Tough Spring For Farmers
Despite a relatively dry winter and spring, saturated ground and untimely moisture has made for an extremely difficult spring planting season for area producers.
In addition, Mother Nature has provided limited warm, drying weather to help prepare fields for planting. Warmer temperatures are forecast for this week, but there are also rain chances for Memorial Day weekend.
“The soil is just so saturated from the bottom up and there hasn’t been any heat or sun to dry it out,” said Full Circle Ag Agronomist Joe Gustafson. “We probably only have about a third of the corn acres planted, and I’ve never seen it that low for this time of year. But things could change rapidly if the weather improves.”
The crop insurance deadline for corn is May 25, while the soybean deadline is June 10.
It’s even worse in the Langford Area, according to Chad Voss of the Agtegra location in Langford.
“This is the worst I’ve seen in the 34 years I’ve been doing this,” noted Voss. “The subsoil is really saturated and we can’t hold any rains at all. We get about 99 percent runoff every time it rains because the soils can’t hold anything, and the hills have never been so wet as they are right now all the way through the whole soil profile.”
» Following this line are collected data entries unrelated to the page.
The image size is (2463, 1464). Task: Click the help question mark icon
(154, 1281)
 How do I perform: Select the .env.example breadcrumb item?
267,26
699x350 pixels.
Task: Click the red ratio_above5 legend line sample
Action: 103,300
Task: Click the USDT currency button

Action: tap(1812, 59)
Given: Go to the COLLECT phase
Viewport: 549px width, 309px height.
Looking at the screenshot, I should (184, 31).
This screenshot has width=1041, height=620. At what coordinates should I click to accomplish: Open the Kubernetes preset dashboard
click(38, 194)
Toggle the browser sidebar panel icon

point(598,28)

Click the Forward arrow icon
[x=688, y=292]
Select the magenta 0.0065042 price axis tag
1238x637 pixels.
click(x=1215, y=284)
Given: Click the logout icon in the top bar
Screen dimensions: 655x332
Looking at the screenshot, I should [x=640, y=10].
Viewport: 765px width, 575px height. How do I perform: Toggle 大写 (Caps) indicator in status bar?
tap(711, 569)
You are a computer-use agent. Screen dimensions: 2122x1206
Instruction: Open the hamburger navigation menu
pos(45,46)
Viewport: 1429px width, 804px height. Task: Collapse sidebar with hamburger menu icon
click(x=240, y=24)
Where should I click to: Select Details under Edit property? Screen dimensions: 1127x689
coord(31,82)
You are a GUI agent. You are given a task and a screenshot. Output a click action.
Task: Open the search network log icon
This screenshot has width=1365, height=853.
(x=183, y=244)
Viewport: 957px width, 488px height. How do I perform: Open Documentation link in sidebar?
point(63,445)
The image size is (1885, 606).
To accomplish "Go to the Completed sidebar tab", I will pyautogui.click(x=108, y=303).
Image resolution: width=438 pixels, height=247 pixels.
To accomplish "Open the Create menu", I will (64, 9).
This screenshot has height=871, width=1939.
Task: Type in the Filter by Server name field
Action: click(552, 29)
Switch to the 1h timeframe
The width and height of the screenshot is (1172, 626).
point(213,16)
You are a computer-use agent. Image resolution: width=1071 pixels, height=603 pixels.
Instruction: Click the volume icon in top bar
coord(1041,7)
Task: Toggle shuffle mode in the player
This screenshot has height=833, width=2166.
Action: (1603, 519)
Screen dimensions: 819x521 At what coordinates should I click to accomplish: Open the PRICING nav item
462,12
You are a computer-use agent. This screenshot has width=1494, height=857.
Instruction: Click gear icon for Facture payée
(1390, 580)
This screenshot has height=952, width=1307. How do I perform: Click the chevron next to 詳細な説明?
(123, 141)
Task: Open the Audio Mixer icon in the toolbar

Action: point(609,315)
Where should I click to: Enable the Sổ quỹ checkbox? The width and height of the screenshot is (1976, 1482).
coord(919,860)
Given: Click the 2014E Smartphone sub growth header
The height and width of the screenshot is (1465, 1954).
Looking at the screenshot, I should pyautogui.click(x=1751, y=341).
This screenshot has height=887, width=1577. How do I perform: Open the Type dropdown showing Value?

As a result, Voss estimates that only about five percent of the corn crop has been planted to date in the Langford area. That compares to a typical year when 50-70 percent of corn acres are in the ground at this point of the planting season
Ḟarmers could be facing similar problems when it comes to planting soybean acres.
“Most of the soybeans are planted on last year’s corn ground, and the corn stubble is really wet and needs to dry out,” said Gustafson.
“There’s going to be a lot of prevent plant acres,” predicted Voss. “We won’t know for a couple more weeks how large that’s going to be, but if we get another two or three inches of rain it is going to be really light on soybean planting, too.”
Voss said soil conditions are also misleading as evidenced by local producers getting stuck in fields.
“We haven’t had a lot of guys getting stuck with equipment because most of them have not been out yet because they know it’s too wet,” said Voss. “But they are getting stuck a lot with their pickups, and that’s not a good sign be cause nobody knows their fields better than the farmer.”
Right now area producers are putting a lot of faith in Mother Nature.
“We’re just hoping for 30 days of warmer, normal weather,” said Voss.
“In May we get into more moisture from the Gulf of Mexico with chances for big rains, but we need to miss those,” stressed Gustafson. “Low markets just add insult to injury, but it’s a storm we’re going to have to all weather together.”